■ Problem details:
Answer these questions using the reading text below.
(a) Against which city had Mytilene revolted?
(b) Who made up the ruling Athenian assembly?
(c) Around which two figures does Thucydides polarize the debate?

>> start Reading text

Ancient & modern
INTERNATIONAL suicide terrorism was impossible in the ancient world (except for Samson?): the weapons and ideology did not exist. Its nearest equivalent in results was the revenge wreaked by victorious armies on local populations. In 427 SC, Mytilene had revolted against Athens. The ruling Athenian assembly (all Athenian male citizens over 18) decided to slaughter the entire male population of the town and enslave its women and children. Next day they changed their mind and the assembly met again.
Thucydides polarises the debate around Cleon and Diodotus. It centres on questions of justice and expediency, and its subtext hints at the tension between an empire's ability to control others by force, and a democracy's inclination to weakness and indulgence. True, America does not have an empire in the Middle East, but in the eyes of Middle-Easterners it behaves as if it does, and that is the problem.

>> end Reading text
>> start Extracted entries

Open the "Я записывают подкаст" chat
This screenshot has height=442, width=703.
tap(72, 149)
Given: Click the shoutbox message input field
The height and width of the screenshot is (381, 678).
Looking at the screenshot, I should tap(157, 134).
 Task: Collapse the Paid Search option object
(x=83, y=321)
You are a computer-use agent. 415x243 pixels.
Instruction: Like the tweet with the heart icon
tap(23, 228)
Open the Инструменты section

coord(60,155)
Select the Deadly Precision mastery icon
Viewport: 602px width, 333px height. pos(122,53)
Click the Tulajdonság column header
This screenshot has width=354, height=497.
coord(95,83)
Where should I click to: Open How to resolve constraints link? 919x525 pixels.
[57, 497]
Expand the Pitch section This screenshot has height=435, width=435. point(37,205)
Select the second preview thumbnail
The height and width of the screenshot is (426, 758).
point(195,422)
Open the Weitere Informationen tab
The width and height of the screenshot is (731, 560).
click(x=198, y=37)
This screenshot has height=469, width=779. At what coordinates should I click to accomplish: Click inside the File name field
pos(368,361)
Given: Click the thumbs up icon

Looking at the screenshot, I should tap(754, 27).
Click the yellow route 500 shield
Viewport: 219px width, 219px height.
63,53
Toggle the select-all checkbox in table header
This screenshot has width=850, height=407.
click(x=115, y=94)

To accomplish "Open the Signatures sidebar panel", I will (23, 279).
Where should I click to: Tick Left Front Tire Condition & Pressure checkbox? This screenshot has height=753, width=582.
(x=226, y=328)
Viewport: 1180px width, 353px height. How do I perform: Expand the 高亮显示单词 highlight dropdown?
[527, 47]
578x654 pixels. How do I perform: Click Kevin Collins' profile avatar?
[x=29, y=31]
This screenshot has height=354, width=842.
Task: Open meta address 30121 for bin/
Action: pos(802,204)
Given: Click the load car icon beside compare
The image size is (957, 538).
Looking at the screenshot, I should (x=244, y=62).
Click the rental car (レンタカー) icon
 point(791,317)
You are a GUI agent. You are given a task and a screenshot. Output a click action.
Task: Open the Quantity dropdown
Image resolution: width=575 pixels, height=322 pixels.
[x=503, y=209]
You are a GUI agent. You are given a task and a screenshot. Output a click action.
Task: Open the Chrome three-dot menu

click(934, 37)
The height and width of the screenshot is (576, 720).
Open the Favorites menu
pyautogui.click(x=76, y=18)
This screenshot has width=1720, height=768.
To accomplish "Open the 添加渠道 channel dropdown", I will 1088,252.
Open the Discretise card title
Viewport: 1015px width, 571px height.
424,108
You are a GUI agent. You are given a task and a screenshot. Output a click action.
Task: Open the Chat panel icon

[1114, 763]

>> end Extracted entries

■ Answer to this problem:
(a) Athens
(b) All Athenian male citizens over 18
(c) Cleon and Diodotus